Construction costs are higher, driven by supply chain delays and trade policy uncertainty. Interconnection bottlenecks are extending project timelines further and further into the future; the estimated timeline from interconnection request to interconnection approval is four years in 2023, almost twice what it took a decade ago. The Berkeley Lab Electricity Markets & Policy reported that more than 8,100 energy projects, primarily wind, solar, and energy storage battery projects, were waiting for permission to interconnect with electric grids at the end of 2021. The PJM Interconnection queue is frozen until 2026 based on the total volume of projects. We previously outlined the FERC Notice of Proposed Rulemaking (NOPR), not yet final, which seeks interconnection reforms such as the “first ready first served process” to make the transmission interconnection process smoother.

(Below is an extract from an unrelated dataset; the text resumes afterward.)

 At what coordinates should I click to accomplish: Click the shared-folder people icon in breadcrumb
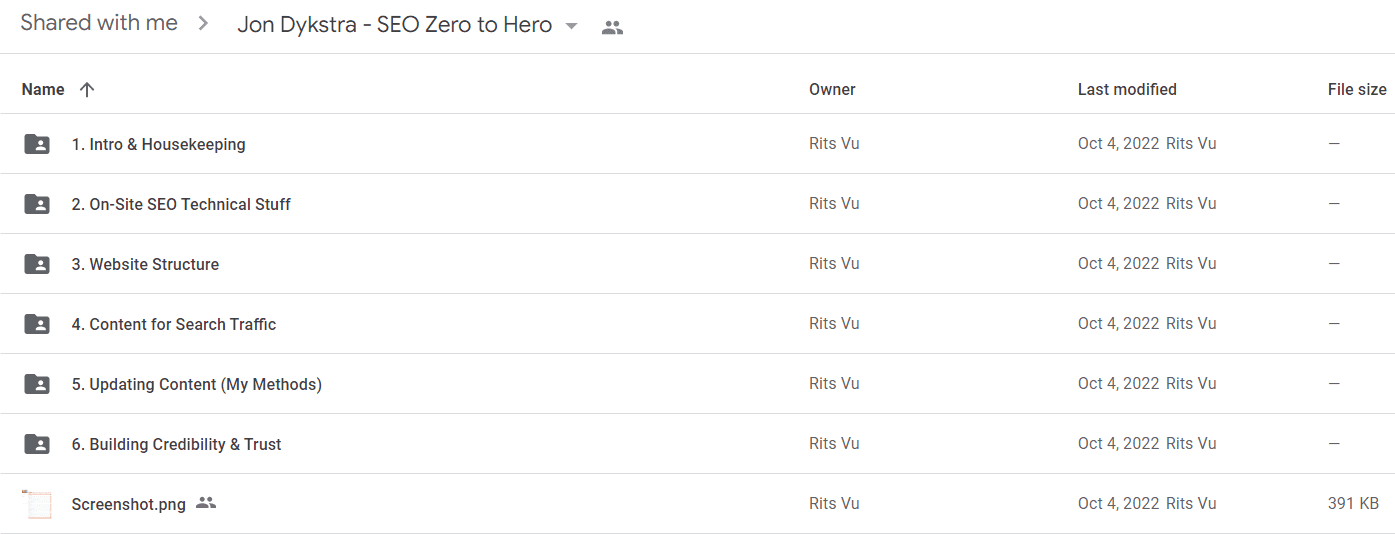click(613, 27)
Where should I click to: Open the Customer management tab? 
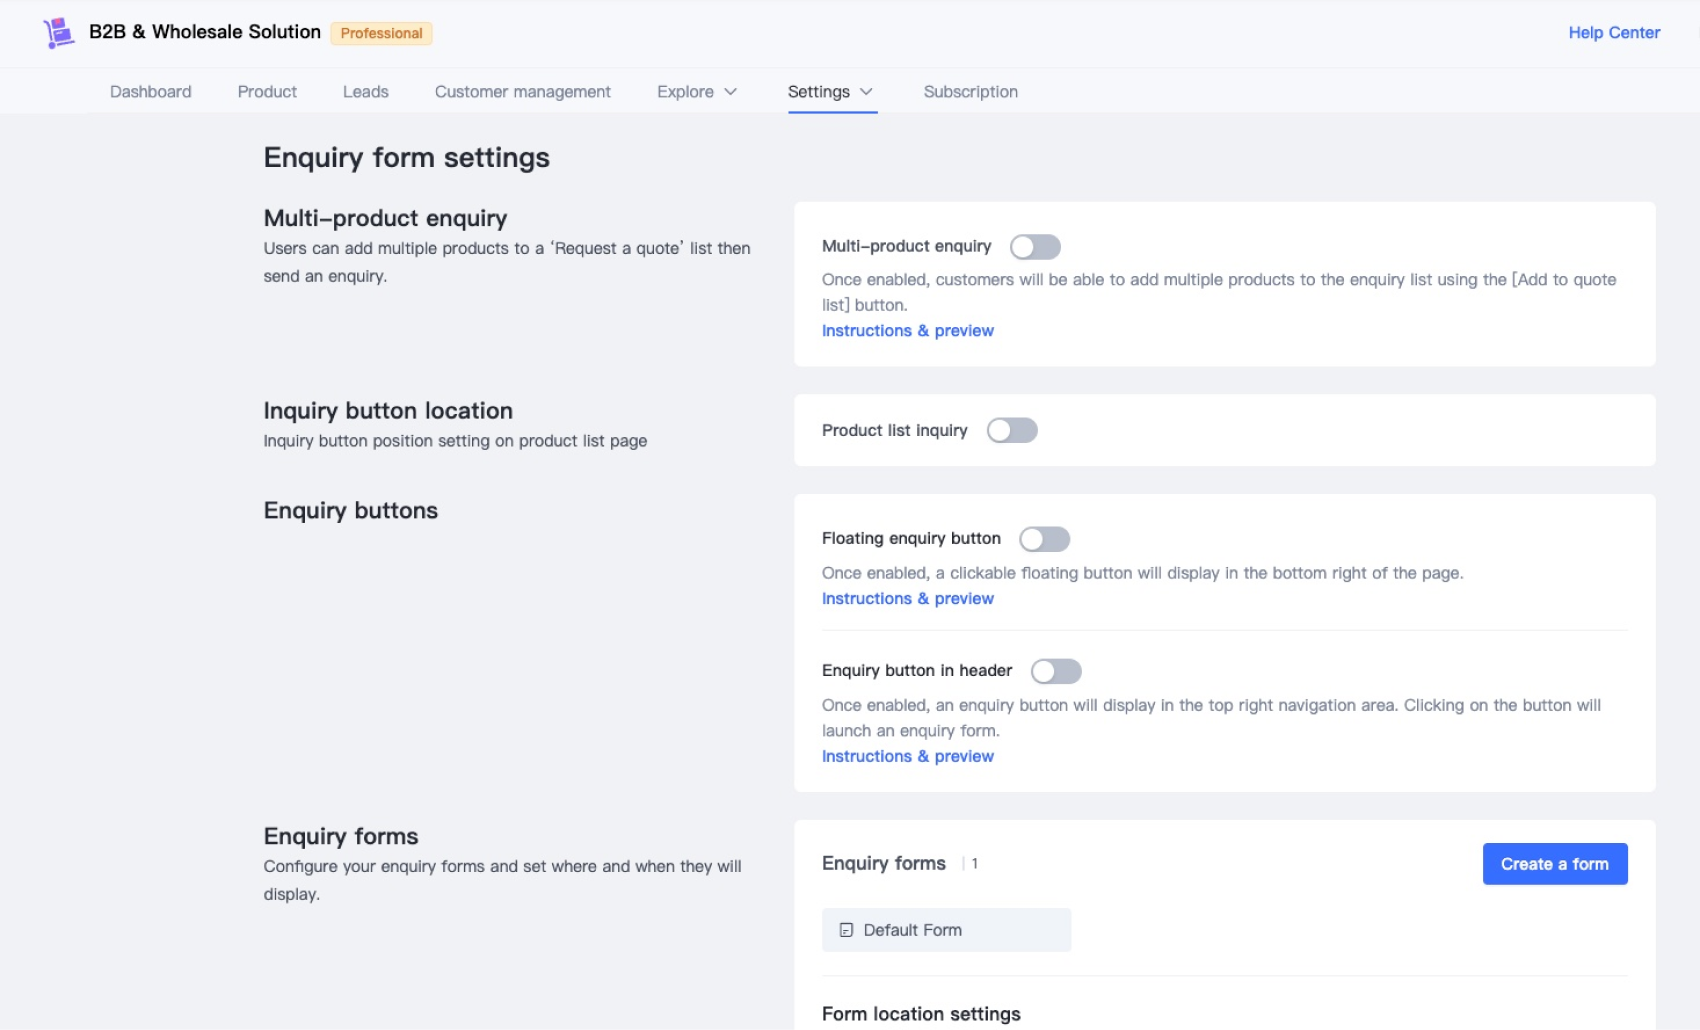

In addition to the interconnection delays, the costs of upgrades to connect a new project to the grid has grown from 10 percent of the project cost to 50 percent or more of the project cost. Stakeholder groups between developers and utilities are trying to hammer out how these costs should be allocated. ISO New England, for example, is clustering projects together so that interconnection study requests can be grouped together and share costs for interconnection related transmission upgrades. This is a step in the right direction and one that other regional ISOs are exploring.
These issues are creating turmoil for project developers, even with the headwinds of the Inflation Reduction Act. How can projects get financed, given long interconnection queues, costly grid upgrades, and less lucrative offtake agreements? In many cases investors are taking over renewable energy projects to stave off construction risks, keep projects on schedule, and earn a stable rate of return. Developers are selling their assets early, sometimes even pre-construction. Are these the only answers?
Leyline’s Answer To These Challenging Times
The available solutions to the developer’s clean energy project conundrum are much fewer in today’s climate. Previously, in a cycle of low interest rates, developers could find an asset, buy, build, de-risk and then sell based on the expected future cash flows. Now transactions don’t follow this pattern; offtake agreements are less attractive. There are essentially three options for developers: (1) sell assets; (2) entertain an equity investment; and (3) take on non-dilutive capital. Let’s consider each of these.
The first option developers might consider is to simply sell assets to generate cash, even pre-construction. Many developers are already actively trying to find buyers, creating an abundance of supply and therefore a buyers' market. This results in a lower return on investment because projects are being sold earlier than they would be otherwise. Put simply, when projects are sold earlier in the development process, they are worth less. There is plenty of data to show that this option is being exercised, even among the large utilities. Duke Energy is selling its commercial renewable energy business – 5.1 GW of wind and solar projects, and a development pipeline of 1 GW.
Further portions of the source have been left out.